Exercise brief: Provide the records once more, identical to the original.

Data for processing:
· · · · ·

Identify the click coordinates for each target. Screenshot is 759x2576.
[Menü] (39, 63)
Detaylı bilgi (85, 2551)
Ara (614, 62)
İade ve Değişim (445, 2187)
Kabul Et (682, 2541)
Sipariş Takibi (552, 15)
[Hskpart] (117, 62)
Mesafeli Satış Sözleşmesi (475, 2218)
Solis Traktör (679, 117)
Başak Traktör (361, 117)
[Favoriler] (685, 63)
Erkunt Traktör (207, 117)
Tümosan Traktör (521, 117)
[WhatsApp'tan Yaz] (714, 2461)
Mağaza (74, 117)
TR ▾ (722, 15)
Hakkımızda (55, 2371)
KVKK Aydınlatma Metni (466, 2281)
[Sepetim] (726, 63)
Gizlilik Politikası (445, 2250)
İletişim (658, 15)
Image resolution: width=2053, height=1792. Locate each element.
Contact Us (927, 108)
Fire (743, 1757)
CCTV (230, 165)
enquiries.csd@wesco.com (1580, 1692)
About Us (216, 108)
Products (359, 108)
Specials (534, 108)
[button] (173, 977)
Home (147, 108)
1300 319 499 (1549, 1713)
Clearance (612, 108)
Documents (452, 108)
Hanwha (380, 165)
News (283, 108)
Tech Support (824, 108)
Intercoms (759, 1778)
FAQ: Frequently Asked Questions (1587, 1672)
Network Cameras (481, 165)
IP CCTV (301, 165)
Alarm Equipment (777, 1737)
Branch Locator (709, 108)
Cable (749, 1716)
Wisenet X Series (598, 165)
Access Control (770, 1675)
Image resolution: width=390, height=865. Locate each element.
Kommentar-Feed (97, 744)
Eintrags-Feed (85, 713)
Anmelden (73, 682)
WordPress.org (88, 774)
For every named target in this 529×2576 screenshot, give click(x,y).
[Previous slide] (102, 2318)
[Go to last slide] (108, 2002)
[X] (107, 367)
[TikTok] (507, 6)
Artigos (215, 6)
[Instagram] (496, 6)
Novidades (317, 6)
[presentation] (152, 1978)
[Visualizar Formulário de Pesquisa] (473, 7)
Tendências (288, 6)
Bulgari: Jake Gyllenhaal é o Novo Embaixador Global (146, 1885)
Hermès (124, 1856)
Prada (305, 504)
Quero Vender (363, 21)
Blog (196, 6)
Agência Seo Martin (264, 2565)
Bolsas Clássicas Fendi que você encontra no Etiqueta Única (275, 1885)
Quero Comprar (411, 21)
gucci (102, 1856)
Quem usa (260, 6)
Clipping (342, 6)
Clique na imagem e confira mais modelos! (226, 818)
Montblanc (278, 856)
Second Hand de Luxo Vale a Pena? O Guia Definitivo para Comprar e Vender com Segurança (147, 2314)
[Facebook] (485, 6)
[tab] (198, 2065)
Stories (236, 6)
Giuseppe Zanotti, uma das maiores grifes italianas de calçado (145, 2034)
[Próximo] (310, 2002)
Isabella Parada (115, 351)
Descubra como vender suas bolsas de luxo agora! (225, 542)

· · · · ·

Reply to the exercise:
Identify the click coordinates for each target. Screenshot is 759x2576.
[Menü] (39, 63)
Detaylı bilgi (85, 2551)
Ara (614, 62)
İade ve Değişim (445, 2187)
Kabul Et (682, 2541)
Sipariş Takibi (552, 15)
[Hskpart] (117, 62)
Mesafeli Satış Sözleşmesi (475, 2218)
Solis Traktör (679, 117)
Başak Traktör (361, 117)
[Favoriler] (685, 63)
Erkunt Traktör (207, 117)
Tümosan Traktör (521, 117)
[WhatsApp'tan Yaz] (714, 2461)
Mağaza (74, 117)
TR ▾ (722, 15)
Hakkımızda (55, 2371)
KVKK Aydınlatma Metni (466, 2281)
[Sepetim] (726, 63)
Gizlilik Politikası (445, 2250)
İletişim (658, 15)
Image resolution: width=2053, height=1792. Locate each element.
Contact Us (927, 108)
Fire (743, 1757)
CCTV (230, 165)
enquiries.csd@wesco.com (1580, 1692)
About Us (216, 108)
Products (359, 108)
Specials (534, 108)
[button] (173, 977)
Home (147, 108)
1300 319 499 (1549, 1713)
Clearance (612, 108)
Documents (452, 108)
Hanwha (380, 165)
News (283, 108)
Tech Support (824, 108)
Intercoms (759, 1778)
FAQ: Frequently Asked Questions (1587, 1672)
Network Cameras (481, 165)
IP CCTV (301, 165)
Alarm Equipment (777, 1737)
Branch Locator (709, 108)
Cable (749, 1716)
Wisenet X Series (598, 165)
Access Control (770, 1675)
Image resolution: width=390, height=865. Locate each element.
Kommentar-Feed (97, 744)
Eintrags-Feed (85, 713)
Anmelden (73, 682)
WordPress.org (88, 774)
For every named target in this 529×2576 screenshot, give click(x,y).
[Previous slide] (102, 2318)
[Go to last slide] (108, 2002)
[X] (107, 367)
[TikTok] (507, 6)
Artigos (215, 6)
[Instagram] (496, 6)
Novidades (317, 6)
[presentation] (152, 1978)
[Visualizar Formulário de Pesquisa] (473, 7)
Tendências (288, 6)
Bulgari: Jake Gyllenhaal é o Novo Embaixador Global (146, 1885)
Hermès (124, 1856)
Prada (305, 504)
Quero Vender (363, 21)
Blog (196, 6)
Agência Seo Martin (264, 2565)
Bolsas Clássicas Fendi que você encontra no Etiqueta Única (275, 1885)
Quero Comprar (411, 21)
gucci (102, 1856)
Quem usa (260, 6)
Clipping (342, 6)
Clique na imagem e confira mais modelos! (226, 818)
Montblanc (278, 856)
Second Hand de Luxo Vale a Pena? O Guia Definitivo para Comprar e Vender com Segurança (147, 2314)
[Facebook] (485, 6)
[tab] (198, 2065)
Stories (236, 6)
Giuseppe Zanotti, uma das maiores grifes italianas de calçado (145, 2034)
[Próximo] (310, 2002)
Isabella Parada (115, 351)
Descubra como vender suas bolsas de luxo agora! (225, 542)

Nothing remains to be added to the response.